In short, for Heidenhoff the self only exists moment to moment; by disconnecting the present from past and future the self becomes extremely thin. The moral implications of this thinness are clarified when Henry points out what he believes to be a flaw in Heidenhoff’s argument. A person holding Dr. Heidenhoff’s views would never need to erase any memories, since such a person would never feel guilty or remorseful about an act committed by an earlier version of himself. The doctor agrees that his process is indeed only for those who do not have the strength of mind independently to “attain” his philosophy.68 In fact, we are born anew each day, each moment. “Is there not sorrow and wrong enough in the present world without having moralists teach us that it is our duty to perpetuate all our past sins and shames in the multiplying mirror of memory,” the doctor exclaims.69 Just as it is “only fools who flatter themselves on their past virtues, so it is only a sadder sort of fools who plague themselves for their past faults.”70
In sum, Dr. Heidenhoff’s process reveals that when we understand the true physical basis for memory, hence for human thought and action, we see how we make two errors when we fail to forgive ourselves or others: the failure to forget an irrelevant past and the failure to realize there is no continuous self to grant or receive forgiveness. That our conventional moral precepts are not based on these truths has the perverse consequence of making us either more vicious or less happy.
MEMORY AND MORALITY
Does Bellamy intend that we should test the adequacy of Heidenhoff’s morality? For surely from the start we can wonder whether, as Heidenhoff believes, his process really exposes serious confusion in our existing moral intuitions on their own terms. Is there really a weak moral case for punishing a person who has forgotten his crime? For example, when someone in a drunken stupor does not recall the hit-and-run accident, we do not only punish him in order to deter others but because there has been a wrong done to the victim that exists whether or not the perpetrator recalls it. Or again, if you were told that someone who gravely wronged you could not be punished because he had his memory erased, it is not obviously unreasonable to be concerned both about the injustice of getting away with a wrong and the further injustice that the wrongdoer is allowed to forget it. Heidenhoff has not shown that such responses are confused in themselves; they are only confused if we are prepared to join him in rejecting the continuity of our personality, and hence our moral responsibility for past deeds.
But on this very point there would seem to be confusion on Dr. Heidenhoff’s side in the matter of changing personality versus settled dispositions. Madeline clearly has a flirtatious and self-willed disposition. If all memory of her errors created by that disposition has been sponged away so that she cannot become, as the saying goes, “sadder but wiser” through them, surely she will constantly repeat them; being born anew will not free her from anything but rather would be the constant return of the same.
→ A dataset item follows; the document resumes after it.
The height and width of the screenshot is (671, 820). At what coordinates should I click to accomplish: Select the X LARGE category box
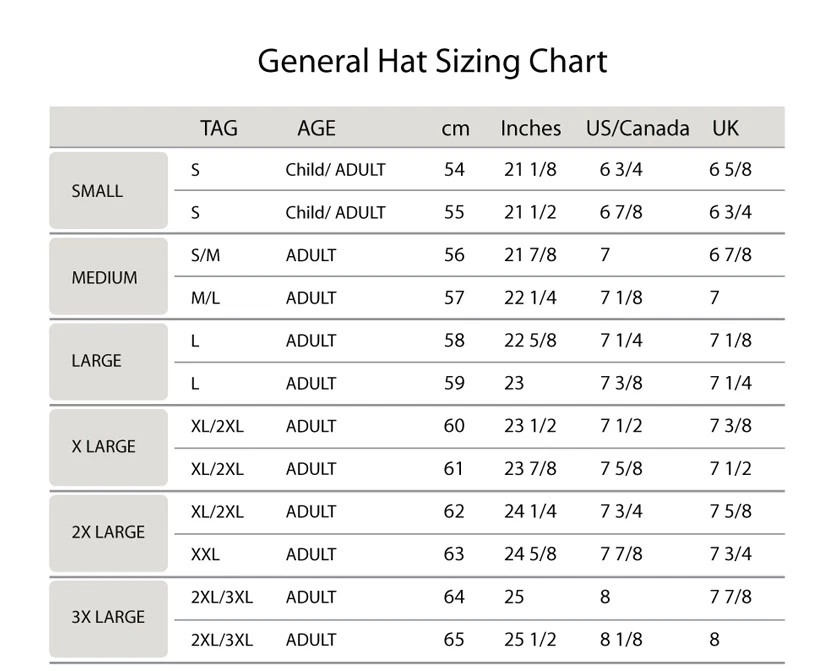coord(109,448)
On the other hand, Harrison Cordis, the man who wronged her, could be said to have attained the heights of Heidenhoff’s “that-was-yesterday” philosophy, and is arguably the freer to indulge his dispositional lusts—his freedom to act in accordance with his dispositions is hardly a moral improvement. The moral wrong of Harrison Cordis’s seduction of women would surely not be reduced even if the memory of the seduction can be wiped away.
Finally, take the case of Henry, who acts rather nobly, even if self-interestedly, in seeking the fallen Madeline out and offering her the shelter of wedlock. If Heidenhoff is correct and the memory of wrongdoing contributes to the worsening of bad dispositions, does memory of good deeds like Henry’s also contribute to the improvement of good dispositions? Heidenhoff seems to look forward to a world where there would be no need to comfort the afflicted, hence a world with reduced opportunity for the development of other-regarding virtues.
BRAIN-DAMAGED GOODS
Beyond the problems we have just noted with Heidenhoff’s argument, the 2004 film Eternal Sunshine of the Spotless Mind is nearly a point-for-point reexamination of some of his key premises, suggesting further grounds for skepticism about their adequacy. The story is not complex, but the movie presents it in a particularly thought-provoking way, such that the viewer only gradually comes to understand the sequence of events. The summary that follows, therefore, is very much a spoiler.
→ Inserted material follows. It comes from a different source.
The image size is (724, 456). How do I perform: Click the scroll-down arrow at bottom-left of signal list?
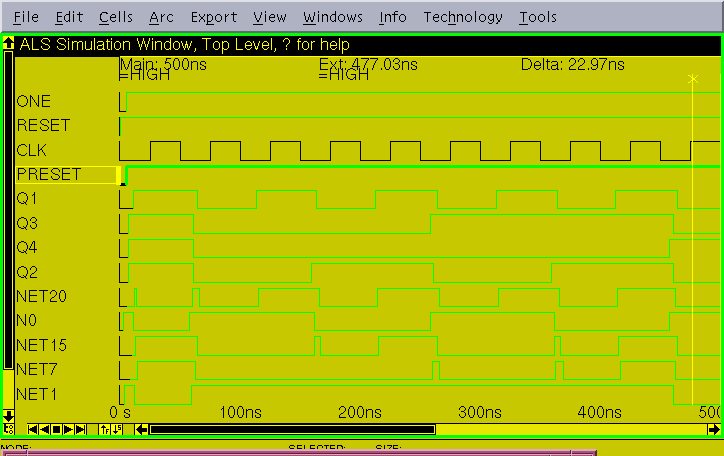click(x=9, y=415)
Joel and Clementine (played by Jim Carrey and Kate Winslet) meet, fall in love, and then fall out of love. To forget their painful breakup, Clementine goes to Dr. Mierzwiak (Tom Wilkinson) to have her memory of Joel erased; when Joel finds out what she has done he attempts to do the same. An underling of Mierzwiak’s named Patrick (Elijah Wood) falls for Clementine when he participates in her memory erasure. Mierzwiak’s process, as we will see, gives him access to Joel’s diaries and other effects, and Patrick uses this information about Clementine to court her. She finds his efforts confusing and increasingly disturbing for reasons we will speculate about later. Mierzwiak’s secretary Mary (Kirsten Dunst) and his main technician Stan (Mark Ruffalo) are likewise involved, despite the fact that Mary carries a torch for Mierzwiak.
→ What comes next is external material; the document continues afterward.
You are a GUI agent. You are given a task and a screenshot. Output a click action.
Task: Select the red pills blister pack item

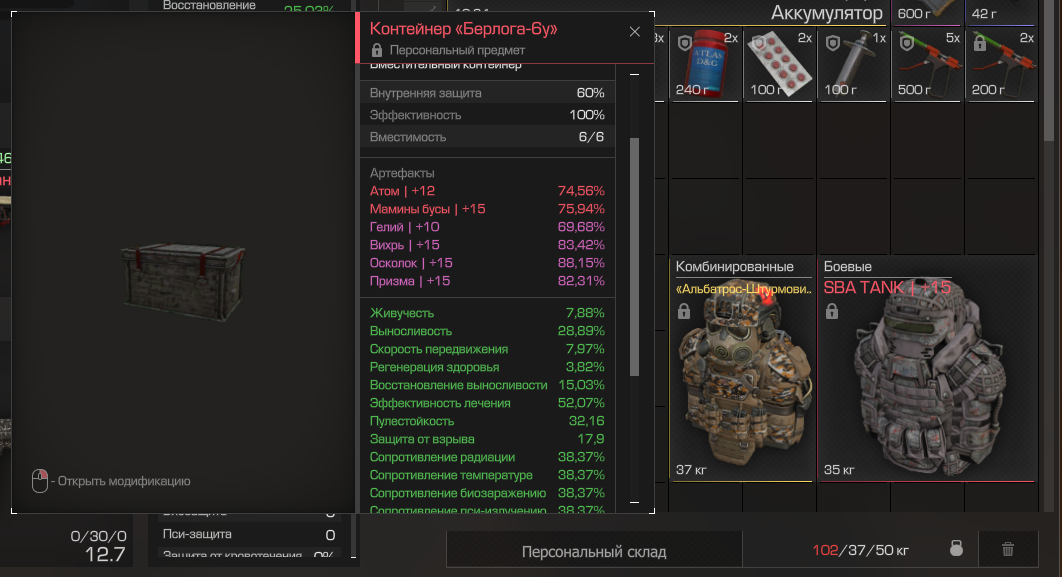click(780, 65)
The situation comes to a head during the procedure to delete Joel’s memory. Patrick goes off to be with Clementine, allowing Stan and Mary to get stoned and have sex while waiting for Dr. Mierzwiak’s process to do its work on Joel. Midway through the procedure, Joel changes his mind about erasing his memories of Clementine, and we see inside his head his heroic mental efforts to try to preserve them. Stan notices that things are going wrong, and calls in Mierzwiak to solve the problems created by Joel’s resistance. At the end of a hard night of erasing Joel’s memories, Dr. Mierzwiak and Mary kiss, observed by the doctor’s suspicious wife (Deirdre O’Connell)—who reveals when she confronts him outside Joel’s apartment that Mary and Mierzwiak have already had an affair. Mierzwiak is forced to admit to Mary that she had agreed to have her memories of their affair erased. Angered, Mary mails Mierzwiak’s patients their files. Joel and Clementine, who by chance or fate have met again and are falling for each other again, listen to the tapes detailing their previous unhappiness with each other. The movie ends as they are deciding to give their relationship another try.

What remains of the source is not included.